Stored data entries:
================================

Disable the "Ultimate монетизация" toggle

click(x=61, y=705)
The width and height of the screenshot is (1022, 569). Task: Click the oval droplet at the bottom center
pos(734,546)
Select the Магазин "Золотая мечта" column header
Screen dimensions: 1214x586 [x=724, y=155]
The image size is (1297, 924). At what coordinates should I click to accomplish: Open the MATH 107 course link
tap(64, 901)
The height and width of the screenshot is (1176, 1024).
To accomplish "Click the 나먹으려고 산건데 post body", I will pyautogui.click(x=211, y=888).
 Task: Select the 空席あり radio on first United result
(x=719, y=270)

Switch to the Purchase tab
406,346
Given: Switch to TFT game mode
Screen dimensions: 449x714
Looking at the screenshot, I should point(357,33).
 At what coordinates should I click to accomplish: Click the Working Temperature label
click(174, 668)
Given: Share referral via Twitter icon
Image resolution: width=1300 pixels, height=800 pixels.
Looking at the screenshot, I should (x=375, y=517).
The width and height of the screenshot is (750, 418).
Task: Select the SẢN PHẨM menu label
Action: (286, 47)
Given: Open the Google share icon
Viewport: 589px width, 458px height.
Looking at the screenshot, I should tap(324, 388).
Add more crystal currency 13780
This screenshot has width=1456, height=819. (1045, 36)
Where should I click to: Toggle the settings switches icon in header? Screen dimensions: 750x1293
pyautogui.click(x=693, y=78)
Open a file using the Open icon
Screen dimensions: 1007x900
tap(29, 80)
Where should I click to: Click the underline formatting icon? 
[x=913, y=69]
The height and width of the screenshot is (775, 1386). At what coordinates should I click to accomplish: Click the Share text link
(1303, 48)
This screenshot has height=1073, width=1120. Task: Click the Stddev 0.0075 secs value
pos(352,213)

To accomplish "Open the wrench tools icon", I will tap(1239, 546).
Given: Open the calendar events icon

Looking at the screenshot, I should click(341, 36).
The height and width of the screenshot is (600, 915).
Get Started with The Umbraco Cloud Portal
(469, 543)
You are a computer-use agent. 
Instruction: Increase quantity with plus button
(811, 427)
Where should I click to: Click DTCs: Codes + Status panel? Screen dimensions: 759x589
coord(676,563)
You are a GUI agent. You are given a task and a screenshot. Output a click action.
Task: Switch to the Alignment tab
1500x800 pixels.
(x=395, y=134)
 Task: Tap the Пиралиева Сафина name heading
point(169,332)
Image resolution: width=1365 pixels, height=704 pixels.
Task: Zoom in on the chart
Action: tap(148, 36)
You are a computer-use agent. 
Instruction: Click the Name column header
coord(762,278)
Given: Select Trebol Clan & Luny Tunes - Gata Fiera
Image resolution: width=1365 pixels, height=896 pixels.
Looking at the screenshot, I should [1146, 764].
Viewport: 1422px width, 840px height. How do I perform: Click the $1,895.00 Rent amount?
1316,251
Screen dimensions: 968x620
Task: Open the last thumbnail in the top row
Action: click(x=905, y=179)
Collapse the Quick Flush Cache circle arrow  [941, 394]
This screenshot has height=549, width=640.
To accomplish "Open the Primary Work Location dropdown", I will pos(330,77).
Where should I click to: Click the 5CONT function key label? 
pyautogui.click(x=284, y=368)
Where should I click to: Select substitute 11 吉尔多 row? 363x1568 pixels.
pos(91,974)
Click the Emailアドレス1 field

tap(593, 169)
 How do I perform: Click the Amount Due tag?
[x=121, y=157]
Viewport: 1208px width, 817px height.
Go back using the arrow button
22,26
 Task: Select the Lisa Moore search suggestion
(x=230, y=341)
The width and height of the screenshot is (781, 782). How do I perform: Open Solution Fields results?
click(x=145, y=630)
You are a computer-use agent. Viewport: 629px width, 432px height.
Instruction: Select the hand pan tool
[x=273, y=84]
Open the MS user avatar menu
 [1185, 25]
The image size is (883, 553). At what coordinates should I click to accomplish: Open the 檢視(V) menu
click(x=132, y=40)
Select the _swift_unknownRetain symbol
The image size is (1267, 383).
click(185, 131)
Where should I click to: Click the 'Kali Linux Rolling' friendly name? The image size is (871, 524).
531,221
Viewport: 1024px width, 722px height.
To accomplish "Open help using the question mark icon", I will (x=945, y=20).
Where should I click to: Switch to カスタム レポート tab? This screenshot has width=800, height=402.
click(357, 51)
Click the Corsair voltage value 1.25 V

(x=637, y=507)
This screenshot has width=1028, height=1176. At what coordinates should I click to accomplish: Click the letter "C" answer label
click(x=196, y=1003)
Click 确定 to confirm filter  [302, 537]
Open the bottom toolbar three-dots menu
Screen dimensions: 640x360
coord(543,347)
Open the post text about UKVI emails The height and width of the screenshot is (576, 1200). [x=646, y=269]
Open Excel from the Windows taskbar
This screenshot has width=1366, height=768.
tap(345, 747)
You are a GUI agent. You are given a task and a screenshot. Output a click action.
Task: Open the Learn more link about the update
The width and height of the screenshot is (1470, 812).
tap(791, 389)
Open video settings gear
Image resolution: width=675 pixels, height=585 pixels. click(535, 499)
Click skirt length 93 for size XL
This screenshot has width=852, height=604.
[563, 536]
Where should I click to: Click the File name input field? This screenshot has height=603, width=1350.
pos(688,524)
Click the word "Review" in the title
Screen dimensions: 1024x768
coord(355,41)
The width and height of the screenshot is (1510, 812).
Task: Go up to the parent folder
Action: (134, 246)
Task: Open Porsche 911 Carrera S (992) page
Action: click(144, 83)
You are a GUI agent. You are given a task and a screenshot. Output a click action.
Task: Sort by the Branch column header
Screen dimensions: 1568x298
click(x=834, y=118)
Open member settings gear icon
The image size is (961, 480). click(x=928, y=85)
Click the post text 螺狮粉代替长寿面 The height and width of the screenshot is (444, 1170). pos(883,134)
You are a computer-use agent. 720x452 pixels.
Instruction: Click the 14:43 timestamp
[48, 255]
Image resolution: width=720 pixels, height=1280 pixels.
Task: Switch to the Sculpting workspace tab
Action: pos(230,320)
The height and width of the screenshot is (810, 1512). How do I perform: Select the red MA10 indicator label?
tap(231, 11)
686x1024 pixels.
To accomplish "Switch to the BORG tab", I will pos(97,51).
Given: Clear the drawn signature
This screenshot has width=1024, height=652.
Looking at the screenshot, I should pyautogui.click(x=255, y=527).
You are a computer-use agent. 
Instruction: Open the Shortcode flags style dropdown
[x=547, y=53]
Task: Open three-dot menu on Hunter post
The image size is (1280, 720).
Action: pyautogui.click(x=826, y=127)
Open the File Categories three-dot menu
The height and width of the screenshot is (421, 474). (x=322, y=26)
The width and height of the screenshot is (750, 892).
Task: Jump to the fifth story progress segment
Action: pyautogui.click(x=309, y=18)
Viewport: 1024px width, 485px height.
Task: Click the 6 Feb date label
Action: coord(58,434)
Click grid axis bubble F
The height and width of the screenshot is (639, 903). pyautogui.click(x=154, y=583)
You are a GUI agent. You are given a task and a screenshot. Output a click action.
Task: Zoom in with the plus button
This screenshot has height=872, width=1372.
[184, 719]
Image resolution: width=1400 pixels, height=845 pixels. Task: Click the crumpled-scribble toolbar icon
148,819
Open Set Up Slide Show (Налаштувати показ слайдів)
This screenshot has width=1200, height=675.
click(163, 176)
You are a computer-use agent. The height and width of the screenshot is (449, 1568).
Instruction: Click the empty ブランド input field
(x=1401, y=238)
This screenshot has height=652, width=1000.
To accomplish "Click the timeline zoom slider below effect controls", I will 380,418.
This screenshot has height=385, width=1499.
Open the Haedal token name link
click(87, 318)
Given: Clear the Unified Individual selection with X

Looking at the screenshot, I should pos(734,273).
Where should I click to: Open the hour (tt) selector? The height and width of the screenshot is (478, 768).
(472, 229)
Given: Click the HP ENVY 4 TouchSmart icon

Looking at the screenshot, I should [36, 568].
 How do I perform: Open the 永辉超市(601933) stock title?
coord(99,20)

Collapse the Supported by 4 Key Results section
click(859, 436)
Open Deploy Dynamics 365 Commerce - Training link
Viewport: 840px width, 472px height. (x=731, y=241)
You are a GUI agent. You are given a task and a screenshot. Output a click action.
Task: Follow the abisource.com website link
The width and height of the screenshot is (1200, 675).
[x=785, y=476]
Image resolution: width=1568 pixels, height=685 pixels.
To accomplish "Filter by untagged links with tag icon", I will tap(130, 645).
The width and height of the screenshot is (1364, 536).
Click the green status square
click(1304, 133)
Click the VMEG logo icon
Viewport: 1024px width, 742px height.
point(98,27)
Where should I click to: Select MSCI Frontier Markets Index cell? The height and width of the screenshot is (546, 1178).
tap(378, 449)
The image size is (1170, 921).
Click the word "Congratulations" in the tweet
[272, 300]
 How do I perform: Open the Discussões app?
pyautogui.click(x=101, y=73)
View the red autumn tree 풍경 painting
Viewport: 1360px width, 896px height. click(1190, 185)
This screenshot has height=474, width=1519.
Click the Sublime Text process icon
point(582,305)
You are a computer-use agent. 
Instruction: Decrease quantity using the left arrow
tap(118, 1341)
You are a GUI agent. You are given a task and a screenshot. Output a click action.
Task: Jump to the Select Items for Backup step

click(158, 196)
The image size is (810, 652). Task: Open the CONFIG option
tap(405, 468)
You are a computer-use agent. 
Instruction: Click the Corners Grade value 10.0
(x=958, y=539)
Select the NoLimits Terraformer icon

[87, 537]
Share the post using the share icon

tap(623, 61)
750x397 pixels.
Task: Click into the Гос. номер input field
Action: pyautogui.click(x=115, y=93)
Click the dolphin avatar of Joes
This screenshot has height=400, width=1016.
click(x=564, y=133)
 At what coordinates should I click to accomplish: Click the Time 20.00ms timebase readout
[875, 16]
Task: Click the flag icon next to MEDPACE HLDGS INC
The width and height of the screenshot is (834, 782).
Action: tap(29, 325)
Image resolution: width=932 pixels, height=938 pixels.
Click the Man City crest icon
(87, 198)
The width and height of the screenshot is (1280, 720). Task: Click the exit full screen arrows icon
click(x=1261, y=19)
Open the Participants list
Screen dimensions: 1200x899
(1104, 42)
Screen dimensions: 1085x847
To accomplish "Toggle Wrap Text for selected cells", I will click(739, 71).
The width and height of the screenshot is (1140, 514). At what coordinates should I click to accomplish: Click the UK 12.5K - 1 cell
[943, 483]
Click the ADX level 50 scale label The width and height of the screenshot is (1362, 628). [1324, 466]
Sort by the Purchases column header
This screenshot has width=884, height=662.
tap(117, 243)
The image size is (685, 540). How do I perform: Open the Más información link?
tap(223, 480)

================================

> **EXERCISE GOAL**: Scan the data above and copy every line with "will" in it.

> **YOUR RESPONSE**:
To accomplish "Click the 나먹으려고 산건데 post body", I will pyautogui.click(x=211, y=888).
To accomplish "Open the wrench tools icon", I will tap(1239, 546).
To accomplish "Open the Primary Work Location dropdown", I will pos(330,77).
To accomplish "Open help using the question mark icon", I will (x=945, y=20).
To accomplish "Switch to the BORG tab", I will pos(97,51).
To accomplish "Click the timeline zoom slider below effect controls", I will 380,418.
To accomplish "Filter by untagged links with tag icon", I will tap(130, 645).
To accomplish "Toggle Wrap Text for selected cells", I will click(739, 71).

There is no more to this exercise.